There is a rare and curious print by Martin Schoen, in which the apparition of St. James at Clavijo is represented not in the Spanish but the German style. It is an animated composition of many figures. The saint appears on horseback in the midst, wearing his pilgrim’s dress, with the cockle-shell in his hat: the Infidels are trampled down, or fly before him.
78 The miracle of the Fowls (Lo Spagna)
On the road from Spoleto to Foligno, about four miles from Spoleto, there is a small chapel dedicated to St. James of Galizia. The frescoes representing the miracles of the saint were painted by Lo Spagna (A.D. 1526), the friend and fellow pupil of Raphael. In the vault of the apsis is the Coronation of the Virgin; she kneels, attired in white drapery flowered with gold, and the whole group, though inferior in power, appeared to me in delicacy and taste far superior to the fresco of Fra Filippo Lippi at Spoleto, from which Passavant thinks it is borrowed.[213] Immediately under the Coronation, in the centre, is a figure of St. James as patron saint, standing with his pilgrim’s staff in one hand, and the Gospel in the other; his dress is a yellow tunic with a blue mantle thrown over it. In the compartment on the left, the youth is seen suspended on the gibbet, while St. James with his hands under his feet sustains him; the father and mother look up at him with astonishment. In the compartment to the right, we see the judge seated at dinner, attended by his servants, one of whom is bringing in a dish: the two pilgrims appear to have just told their story, and the cock and hen have risen up in the dish (78). These frescoes are painted with great elegance and animation, and the story is told with much naïveté. I found the same legend painted on one of the lower windows of the church of St. Ouen, and on a window of the right-hand aisle in St. Vincent’s at Rouen.
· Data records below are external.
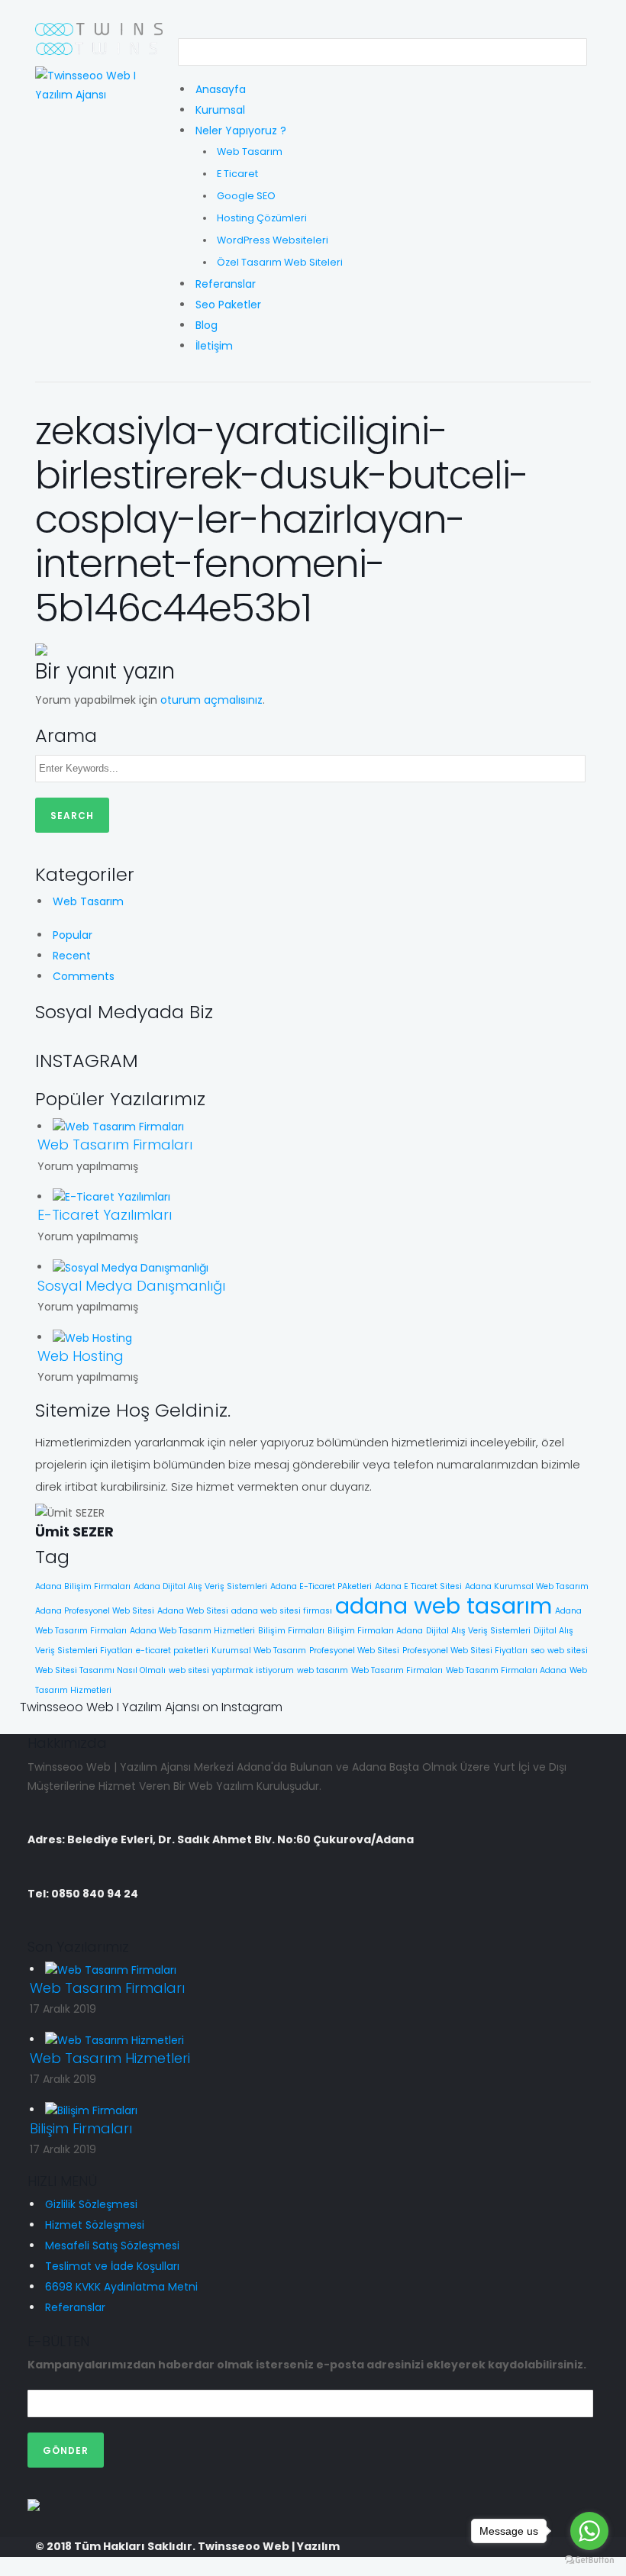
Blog (206, 325)
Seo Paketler (228, 304)
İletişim (214, 345)
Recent (72, 955)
Of St. John, who is the fifth in the series, I have spoken at large under the head of the Evangelists.
St. Philip.
Ital. San Filippo Apostolo. Fr. Saint Philippe. Patron of Brabant and Luxembourg. May 1.
Of St. Philip there are few notices in the Gospel. He was born at Bethsaida, and he was one of the first of those whom our Lord summoned to follow him. After the ascension, he travelled into Scythia, and remained there preaching the Gospel for twenty years; he then preached at Hieropolis in Phrygia, where he found the people addicted to the worship of a monstrous serpent or dragon, or of the god Mars under that form. Taking compassion on their blindness, the apostle commanded the serpent, in the name of the cross he held in his hand, to disappear, and immediately the reptile glided out from beneath the altar, at the same time emitting such a hideous stench, that many people died, and among them the king’s son fell dead in the arms of his attendants: but the apostle, by Divine power, restored him to life. Then the priests of the dragon were incensed against him, and they took him, and crucified him, and being bound on the cross they stoned him; thus he yielded up his spirit to God, praying, like his Divine Master, for his enemies and tormentors.
According to the Scripture, St. Philip had four daughters, who were prophetesses, and made many converts to the faith of Christ (Acts, xxi. 9). In the Greek calendar, St. Mariamne, his sister, and St. Hermione, his daughter, are commemorated as martyrs.